Opinion

Storm erosion has been changing the geography of Nantucket for 18,000 years - ever since the end of the Ice Age when it was connected to Long Island via a long winding peninsula stretching northeastward from Montauk Point. Hurricanes, nor'easters, and other oceanic storms have for 18 millenia wrought their wrath on the peninsula's beaches and cliffs; and have succeeded in eroding away most of them except for Nantucket, Martha's Vineyard, and a few other smaller island vestiges.

Nantucket is a fragile remnant - made up of similar easily-eroded loose glacial deposits as had existed on the disappeared peninsula. However, the same beach and cliff erosion-protection techniques that help protect Long Island's coasts would also help on Nantucket.

Many wealthy people have summer homes on Nantucket. They've been shocked by recent increases in frequency and severity of storm erosion that is correlated with global warming. They're determined to maintain their pleasant summer lifestyle and to save Nantucket's eroding beaches, undercut cliffs, and houses that slide down the eroding cliffs. No governmental funds are available to slow Nantucket's erosion, so summer residents have put up $25 million in private funds to fight coastal erosion. They're ready to double that amount to avoid losing their idyllic Nantucket summers.

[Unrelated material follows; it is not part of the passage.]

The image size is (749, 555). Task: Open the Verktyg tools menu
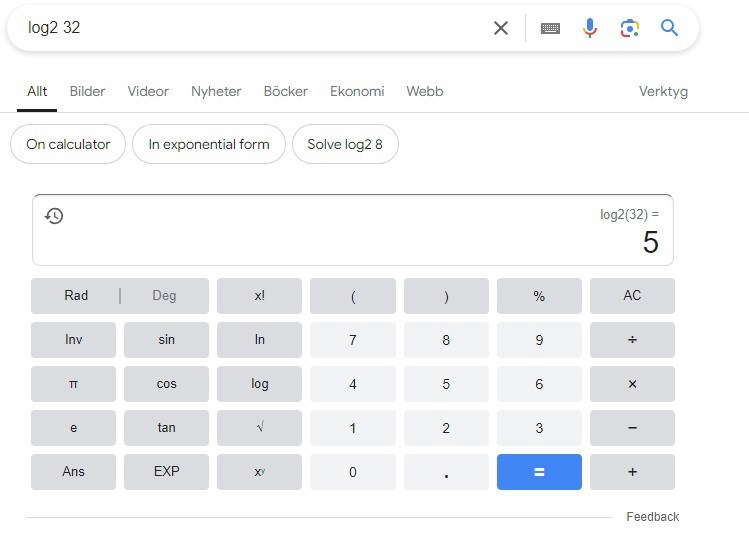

Two major erosion-protection methods recommended by their expensive coastal experts involve dredging sand from several miles offshore and pumping it through underwater pipes up to the beaches to replace the natural sand eroded by powerful storm-waves; and using sand bags piled atop each other at the base of cliffs to act as buffers to absorb the energy of giant storm-waves that pound and scour out loose glacial sediments along the cliff-base and undercuts the upper cliff sediments and summer homes above them.

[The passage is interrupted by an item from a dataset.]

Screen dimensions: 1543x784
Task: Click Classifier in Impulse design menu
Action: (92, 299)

These 2007 methods are identical to ones I suggested in the 1970s (along with removal of rock groins) to mitigate storm erosion on Westhampton Island beaches --- where the Corps of Engineers had planned to pump sand from dredge pits located only half-mile offshore, onto storm-eroded beaches. I told the corps that dredge-pits so close to the shore would cause sand from the beaches to slide into the water and back down into nearshore dredge pits-creating a Sisyphus situation where the corps pumps sand up to a beach, and gravity slides sand back into the pit. I recommended dredging from more than 2 miles offshore; and the corps acquiesced. This was the only time the corps ever accepted a suggestion from me.

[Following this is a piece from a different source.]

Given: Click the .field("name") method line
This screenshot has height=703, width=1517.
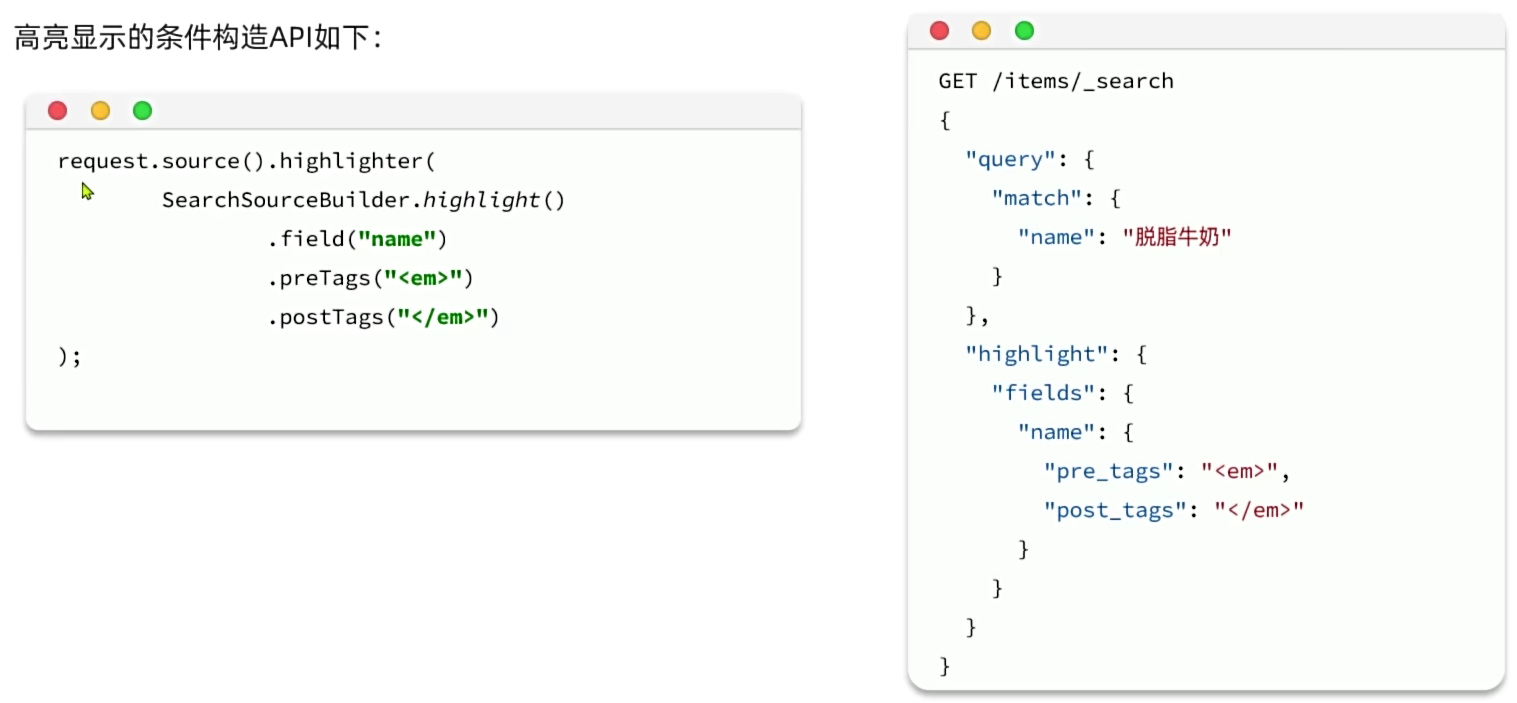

When a huge 1970's storm removed 20 feet of a cliff-base in Mattituck, I told friends with summer homes atop a cliff that they should pile sand bags at the base of the cliff and cover them with loose sand and beach grass, and leave them buried until a storm occurred that could erode the replaceable sandbags instead of the glacial sediments at the base of the cliff. Rather than follow the free advice they had requested, one couple lost their house when it tumbled down after the next big storm undercut its foundation; another couple spent thousands unnecessarily to move their house hundreds of feet back from the cliff, and a third couple divorced and moved away after they couldn't agree on whether to follow my suggestions. Sic transit free advice.